Exercise details: Copy the account of the medical visit from "All the foreign" to "to do some more waiting.", and swap "desk lady" for "receptionist".

Passage:
A slow moving factory, but a factory nonetheless. 
All the foreign people get pushed through the rigmarole like cattle. Each individual step only takes 5 minutes, but the whole thing takes hours because of at least 30 minutes of waiting between each step.
         When I arrived at the office, I handed my very official pieces of paper to the desk lady. Then I had to sit and wait for a while until she called my name and some other people’s names and led us to go wait in another room where even more people were waiting. This second waiting room was surrounded by doors that would occasionally open to reveal white coat people in little rooms. They would call some waiting people inside and then shut the door. Eventually my name got called and a woman in the little room asked me to hide one eye and read off some letters and then to hide the other eye and do the same. Then I was ushered back into the big room to do some more waiting.
         A long while later my name was called again. This time a different white coat lady showed me into a closet with a door on either side. She told me to take off all my clothes from the waist up and then walk through the opposite door. OK.
         On the other side of the door was a big room with two women and a bunch of equipment. One woman asked me if I was pregnant while the other slapped a heavy black vest around my guts. They pressed me up against the x-ray machine and ordered me to inhale deeply. Then I was ushered back into the closet to redress and go do some more waiting.
         Another long while later, yet another white coat woman called me into a different little room. She had my x-ray up on a screen. I said “that’s strange,” meaning that it was strange to see my insides. She said no, actually, my x-ray is of normal healthy lungs. Well, this was good news.
         We talked about general health and she gave me some advice about prescriptions and how to find clinics around Paris. Then she handed me my x-ray print and let me go.

my insides
         So, now I’m a legit foreign worker in France and I have all my stamps and everything! I hung my x-ray from my ceiling as a sort of trophy.

[Source records]
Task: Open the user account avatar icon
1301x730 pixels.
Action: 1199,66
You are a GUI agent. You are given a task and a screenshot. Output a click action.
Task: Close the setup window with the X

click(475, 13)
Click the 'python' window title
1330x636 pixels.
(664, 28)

Response:
All the foreign people get pushed through the rigmarole like cattle. Each individual step only takes 5 minutes, but the whole thing takes hours because of at least 30 minutes of waiting between each step.
         When I arrived at the office, I handed my very official pieces of paper to the receptionist. Then I had to sit and wait for a while until she called my name and some other people’s names and led us to go wait in another room where even more people were waiting. This second waiting room was surrounded by doors that would occasionally open to reveal white coat people in little rooms. They would call some waiting people inside and then shut the door. Eventually my name got called and a woman in the little room asked me to hide one eye and read off some letters and then to hide the other eye and do the same. Then I was ushered back into the big room to do some more waiting.